Yes, you do.
I get asked this question all of the time. IF you are living with someone, whether married or not, I am required to count their income towards your total household income. Clients will often argue that these debts are only one spouse’s debts, so only his income should be figured in, but this is not how it works.
That being said, if the non-filing spouse has sufficient expenses, their income may not hurt you as much as you think. So long as your combined income is below the median income for Utah, you’ll still qualify for a chapter 7 bankruptcy. If your debts are primarily business debts, you’ll still qualify for a chapter 7. If their expenses can be justified on Form 22 (the six month calculation of income), then you will still fit into a chapter 7.

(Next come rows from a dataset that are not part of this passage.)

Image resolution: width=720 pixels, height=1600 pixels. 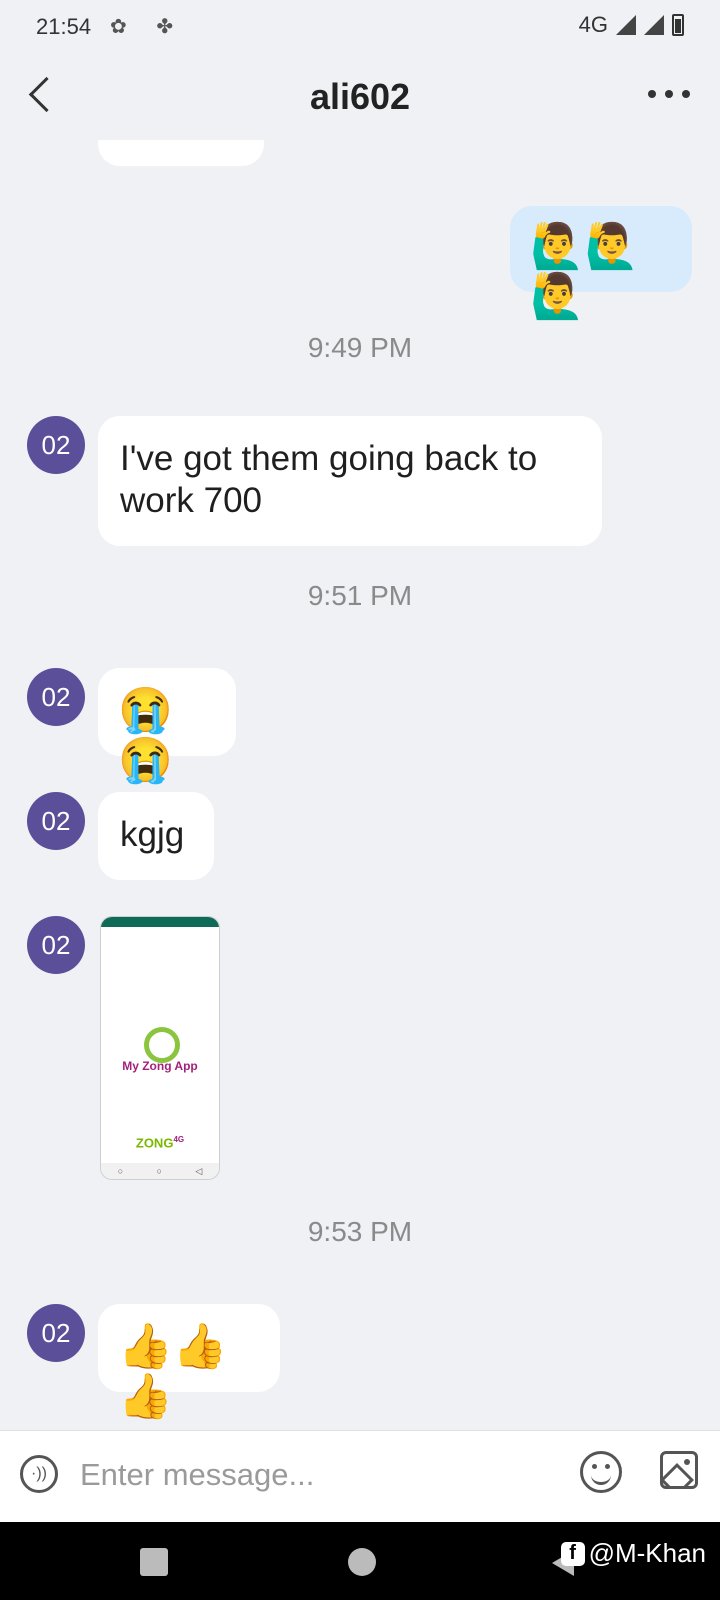 I want to click on notification-icons: ✿ ✤, so click(x=148, y=27).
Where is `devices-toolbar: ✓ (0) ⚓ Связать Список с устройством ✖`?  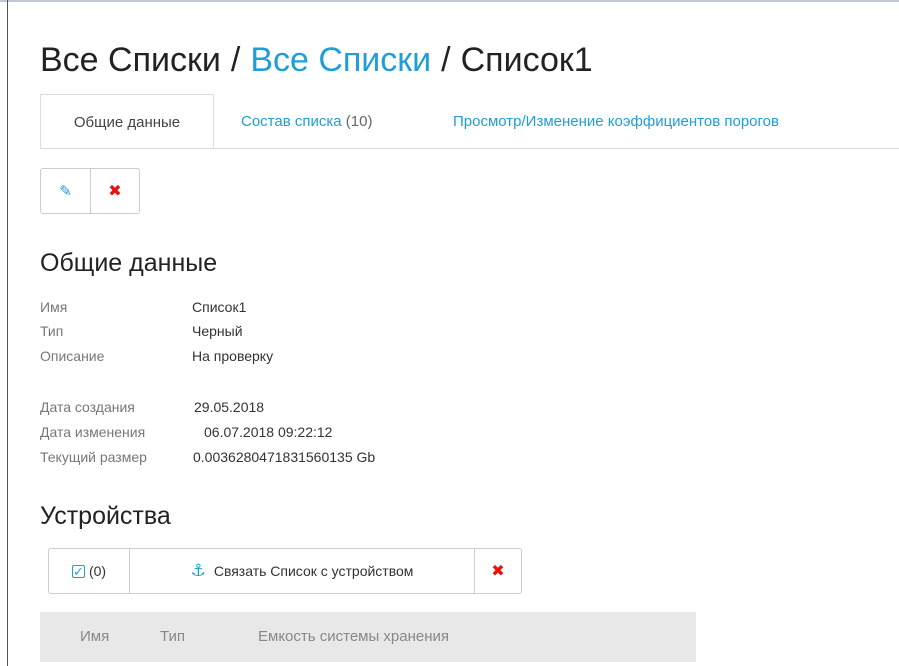
devices-toolbar: ✓ (0) ⚓ Связать Список с устройством ✖ is located at coordinates (285, 571).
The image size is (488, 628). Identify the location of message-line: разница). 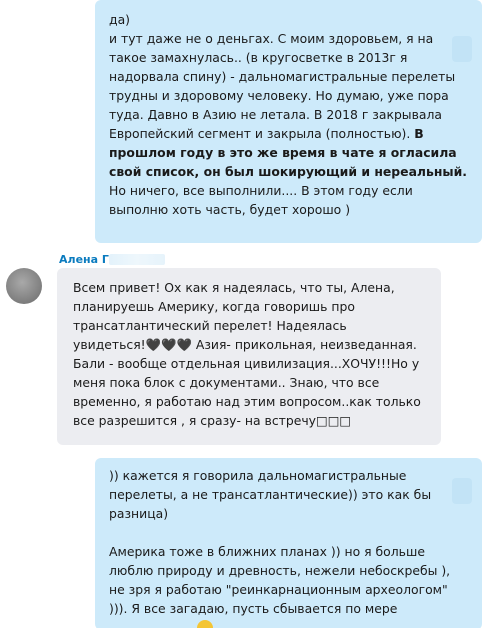
(139, 514).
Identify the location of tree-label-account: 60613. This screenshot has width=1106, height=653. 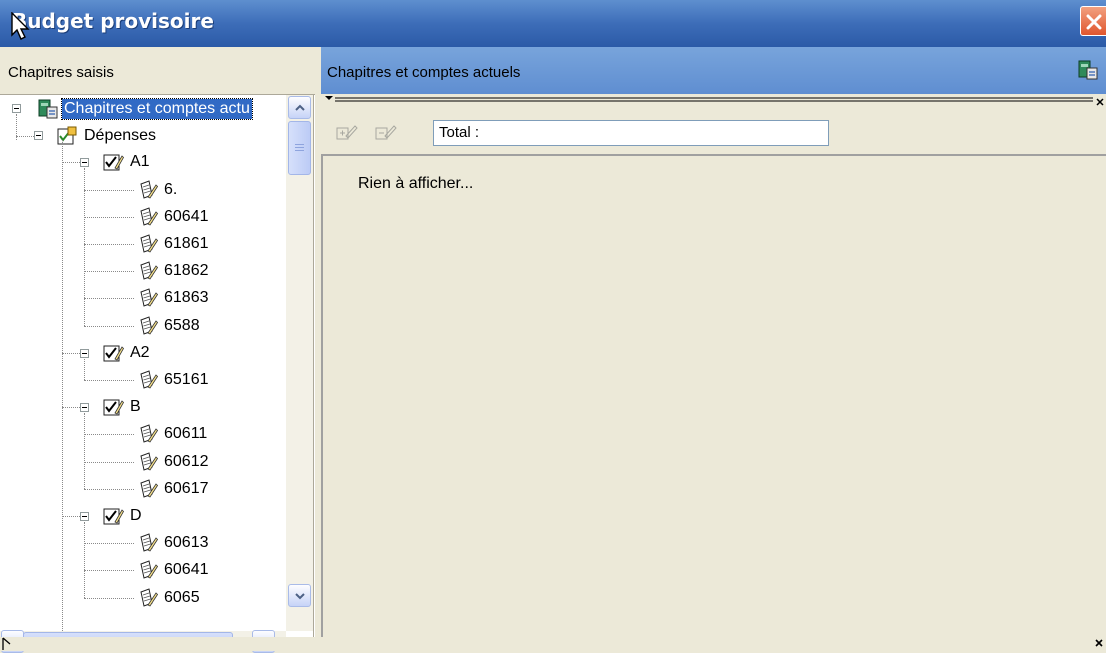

I then get asked if it would be okay for the married debtors to claim that they are separated so that one of them can file for an individual bankruptcy and slip under the median income. NO! This is fraud. The U.S. Trustee’s office investigates bankruptcy fraud, and if there is a question, they will ask us to verify that debtors are living separately, with lease agreements, utility bills, or some other evidence of physical separation. Committing fraud as a way of squeaking into a simpler bankruptcy case is not a good idea.

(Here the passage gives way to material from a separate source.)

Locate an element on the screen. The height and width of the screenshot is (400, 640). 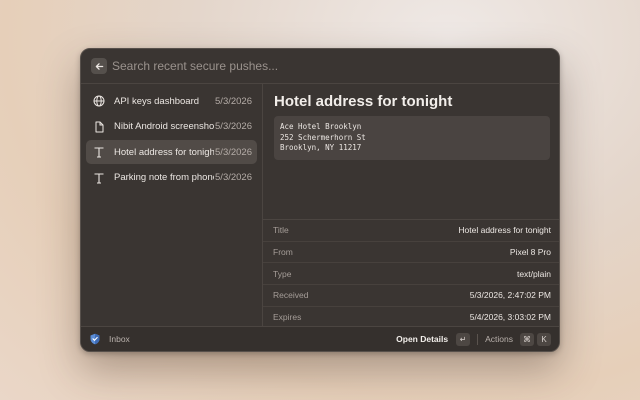
detail-title: Hotel address for tonight is located at coordinates (364, 102).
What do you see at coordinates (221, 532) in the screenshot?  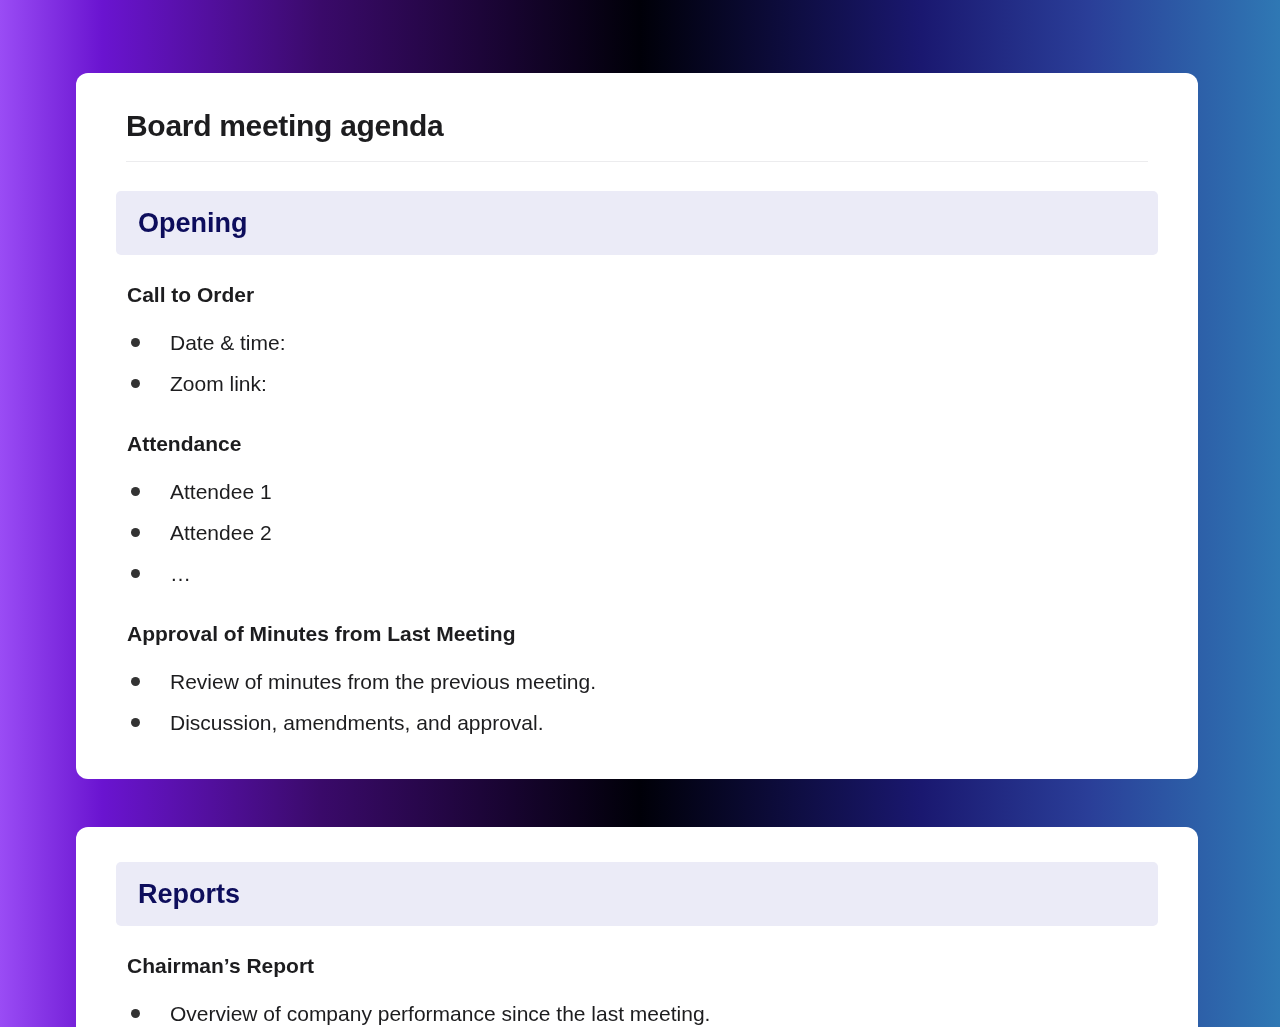 I see `list-item-text: Attendee 2` at bounding box center [221, 532].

So, generally, yes, you’ll need to count your nonfiling spouse’s income as part of your overall household income if you file for bankruptcy.
This is not legal advice. If you need help go to www.robertspaynelaw.com.

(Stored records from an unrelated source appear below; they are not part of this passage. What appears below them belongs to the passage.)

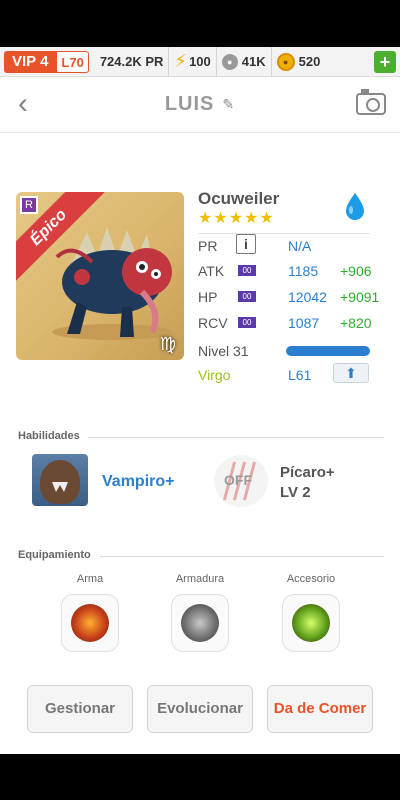 Image resolution: width=400 pixels, height=800 pixels. Describe the element at coordinates (311, 579) in the screenshot. I see `equipment-label-accessory: Accesorio` at that location.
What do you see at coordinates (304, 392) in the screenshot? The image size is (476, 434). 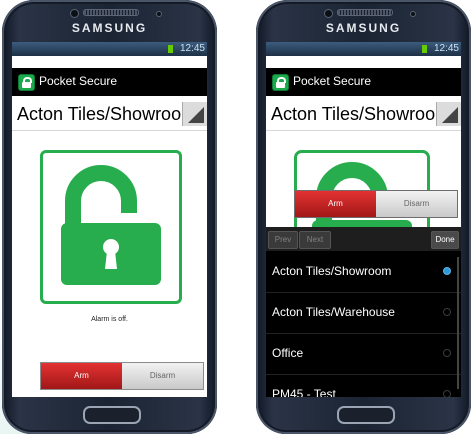 I see `picker-item-label: PM45 - Test` at bounding box center [304, 392].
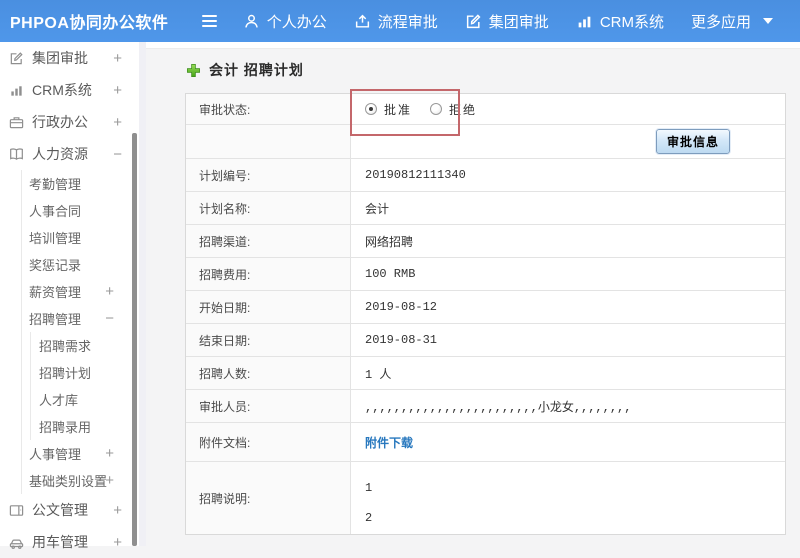 This screenshot has width=800, height=558. What do you see at coordinates (75, 21) in the screenshot?
I see `app-logo: PHPOA协同办公软件` at bounding box center [75, 21].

I have now had chapter 7 and chapter 13 trustees argue that you should count your live-in girlfriend/boyfriend’s income as part of your overall income as well. I have not had a case where it made a difference yet, so I have not had to push much on this issue. That being said, chapter 7 trustees in particular are asking if you live with the father/mother of your children, and if so, then the trustee starts to do some digging.
In other words, the above discussion may apply to more than legally married couples.